We built a live polling app. It worked great for 50 users. Then a streamer with 50,000 viewers used it. Our servers melted in 3 seconds. This is the post-mortem.
The Problem with Stateful Connections
Unlike REST API requests which are stateless (request -> response -> close), a WebSocket connection stays open. It consumes a file descriptor on the server. It uses RAM to keep the heartbeat alive.
A single Node.js server can handle maybe 2k-5k concurrently active connections before the Event Loop lag becomes noticeable.
Challenge 1: The Load Balancer Trap
We use Nginx. By default, Nginx round-robins requests. But WebSockets maximize session duration. Once a user connects to Server A, they are stuck to Server A for hours.
The Issue: If Server A crashes and restarts, all 5,000 users try to reconnect instantly. Nginx sends them all to Server B (because A is dead). Server B now crashes under the load. This is the classic “Thundering Herd.”
Solution: Architecture Overhaul
We couldn’t rely on sticky sessions. We needed a pub/sub layer.
Layer 1: The Edge (terminators)
We deployed 10 small Node.js instances whose ONLY job is to hold the WebSocket connection. They utilize almost no CPU. They just forward messages.
Layer 2: Redis Pub/Sub
When a user votes, the Edge Server publishes a message to Redis: PUBLISH poll:123 “vote_A”.
Layer 3: The Workers
Backend workers subscribe to Redis. They process the vote, write to the database, and then publish the updated count back to Redis.
The “Fan-Out” Problem
Here is where it gets tricky. If 10k users are connected to the same poll, and the count updates, we need to send 10k messages instantly.
Redis Pub/Sub is fast, but JSON serialization in Node.js is slow. Stringifying the same message 10,000 times blocked our event loop.
Optimization: We use Buffer.from(JSON.stringify(msg)) once, and send the binary buffer to all sockets. Pre-serializing the message saved us 80ms of latency per broadcast.
Ephemeral vs. Persistent State
Do we need to save every single vote immediately to Postgres? No. We moved to an “Eventual Consistency” model.

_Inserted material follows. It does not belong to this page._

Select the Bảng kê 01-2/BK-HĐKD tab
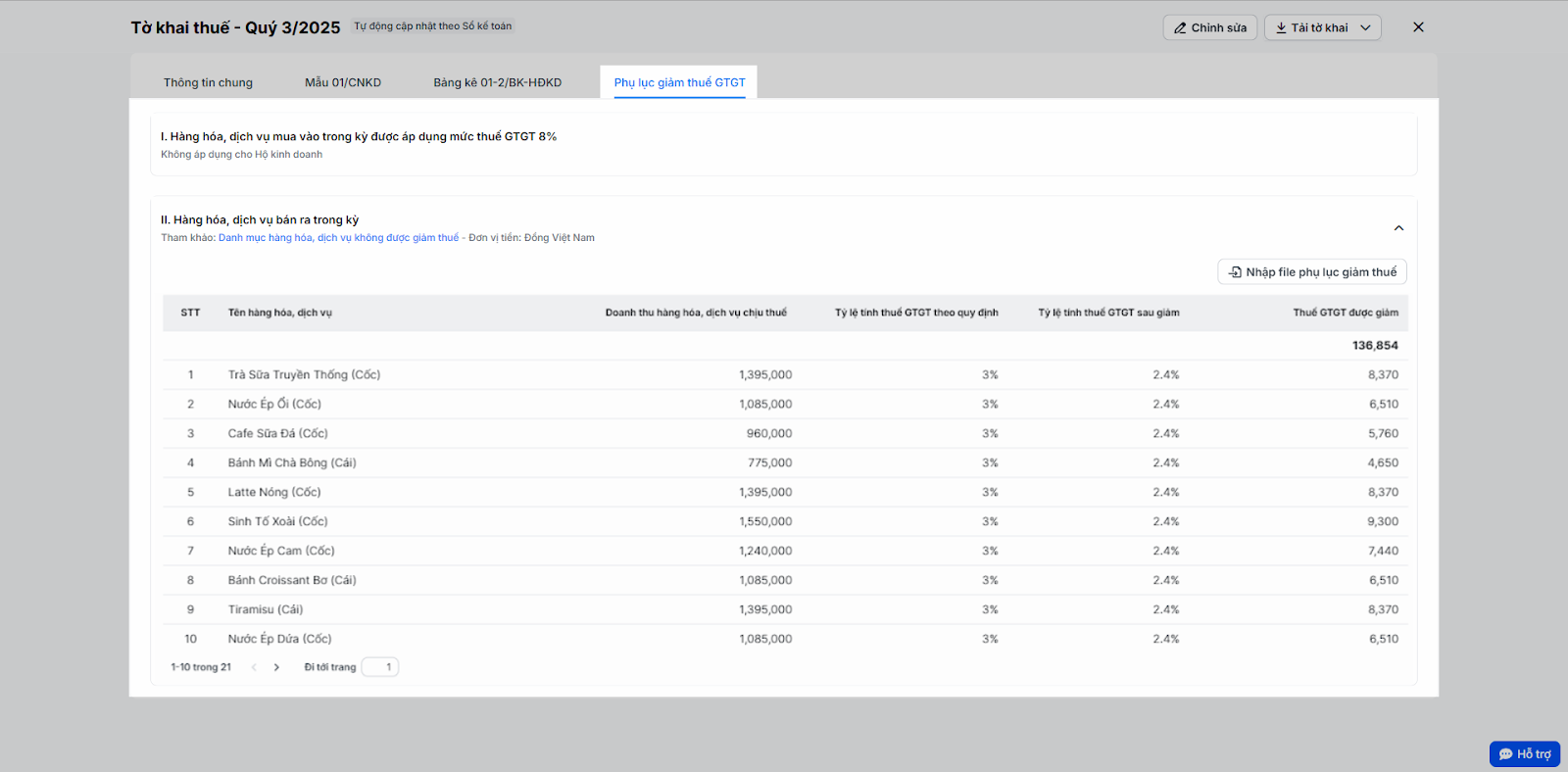The width and height of the screenshot is (1568, 772). [498, 82]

Votes are incremented in Redis (Atomic INCR). A background cron job syncs the final tally to Postgres every 10 seconds. If the server crashes, we might lose 10 seconds of data, but the app stays alive. User experience > 100% data durability for a polling app.
Conclusion
Vertical scaling (bigger servers) fails for WebSockets. You must design for horizontal scaling from Day 1 using a Pub/Sub architecture.